Figure 2 shows the steps the PME model follows to derive the miss probability associated to a given reuse distance.

#### 3.1. Miss Probability Estimation

The PME model is probabilistic as it uses the probability that each access results in a miss to calculate the number of misses. In a k-way set associative cache following a LRU replacement

policy, an access to a cache line results in a miss if it is a first-time access or if since the previous access to that line, k or more different lines mapped to the same cache set have been accessed. As a result, the probability of miss in a non-first access is equal to the probability that a cache set has received k or more lines during the reuse distance. Figure 2 shows the three steps the PME model follows to derive the miss probability associated to a given reuse distance:

(1) Access pattern identification: the access patterns followed by the references involved in the reuse distance and the parameters that characterize them are inferred from the references indexing functions and the shape of the loops that enclose them. The PME model represents each pattern as a function whose output is a mathematical representation of the footprint of the access pattern on the cache. There is one function per each typical access pattern (sequential access, access with constant stride, etc.), and its arguments provide the quantitative characterization of the access pattern.

(2) Cache impact quantification: the functions obtained in the preceding step are turned into a mathematical representation of the impact of these access pattern on the cache. This mathematical representation, called area vector, contains the probability that a cache set has received a given number of lines from the pattern.

(3) Area vectors addition: the area vectors for the different access pattern are combined in order to calculate a global area vector, that represents the combined impact of all these patterns on the cache.

Section 5 explains how the PME model follows these steps. Once they are completed, the final interference probability is estimated as component 0 of the global area vector associated with the analyzed reuse distance, since it contains the ratio of sets that received k or more lines during the reuse distance, which is conversely the probability a given set has received k or more lines.
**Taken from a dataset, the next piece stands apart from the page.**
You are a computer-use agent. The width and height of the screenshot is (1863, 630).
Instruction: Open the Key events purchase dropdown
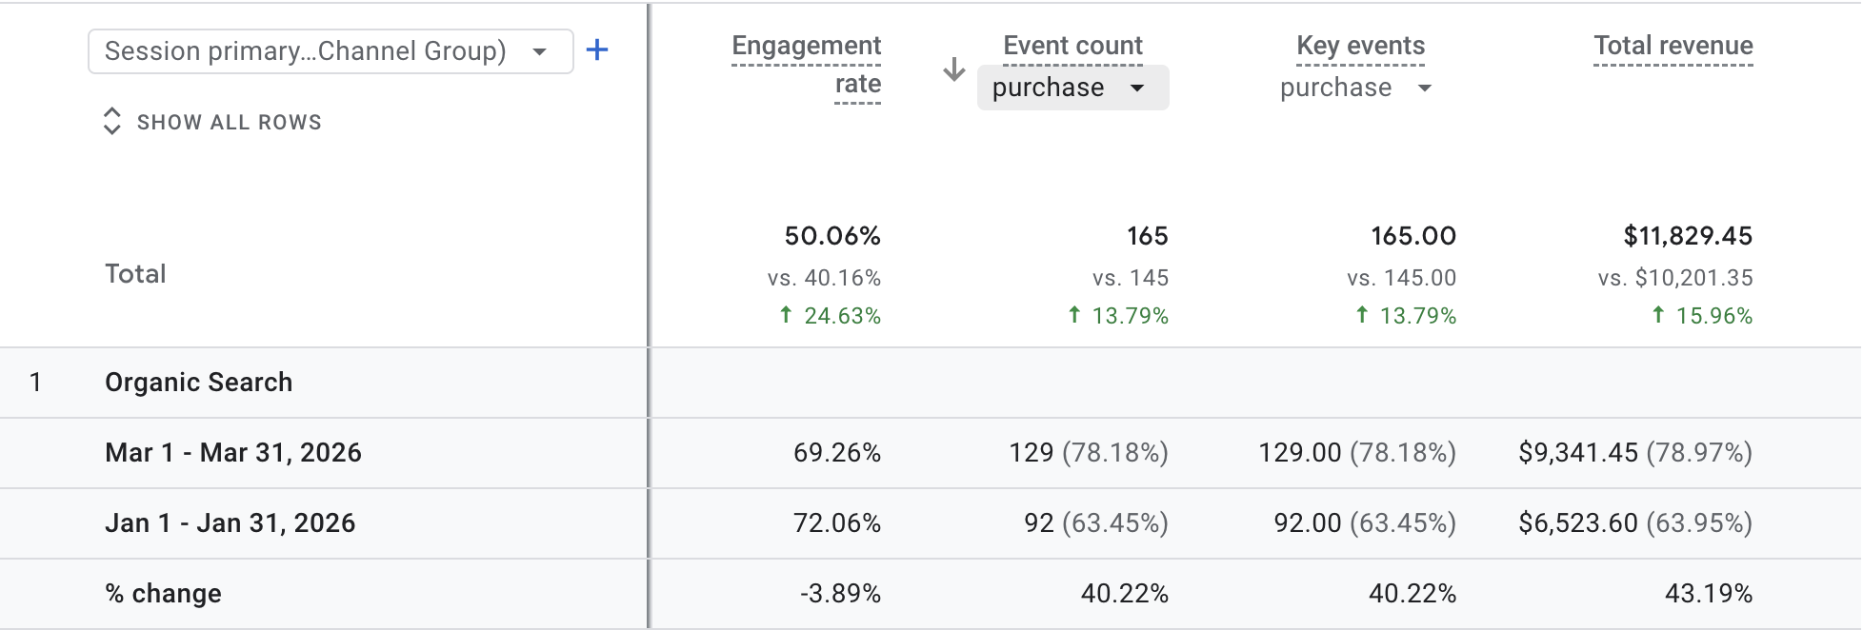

#### 4. Probabilistic Miss Equations construction

One of the key components of the PME model are Probabilistic Miss Equations, as seen in Section 3. A different PME is built per reference and per nesting level in which this reference is enclosed in order to calculate the number of misses associated to that reference. The structure of the PME  $F_{Ri}(RD)$  is defined depending on whether the loop *i* is parallelized or not as

$$F_{Ri}(\text{RD}) = \begin{cases} Fs_{Ri}(\text{RD}) & \text{if loop } i \text{ is not parallelized} \\ Fp_{Ri}(\text{RD}) & \text{if loop } i \text{ is parallelized} \\ MissP(\text{RD}) & \text{if } i = Z + 1 \end{cases}$$
(1)

MissP(RD) is the miss probability associated to a reuse distance RD, and Z is the innermost loop containing the reference. When i = Z + 1, the PME stands for the behavior of reference R in a single access in the innermost loop containing R. The probability that access results in a miss is equal to the miss probability associated to the input reuse distance MissP(RD). Section 5 explains how to compute miss probabilities.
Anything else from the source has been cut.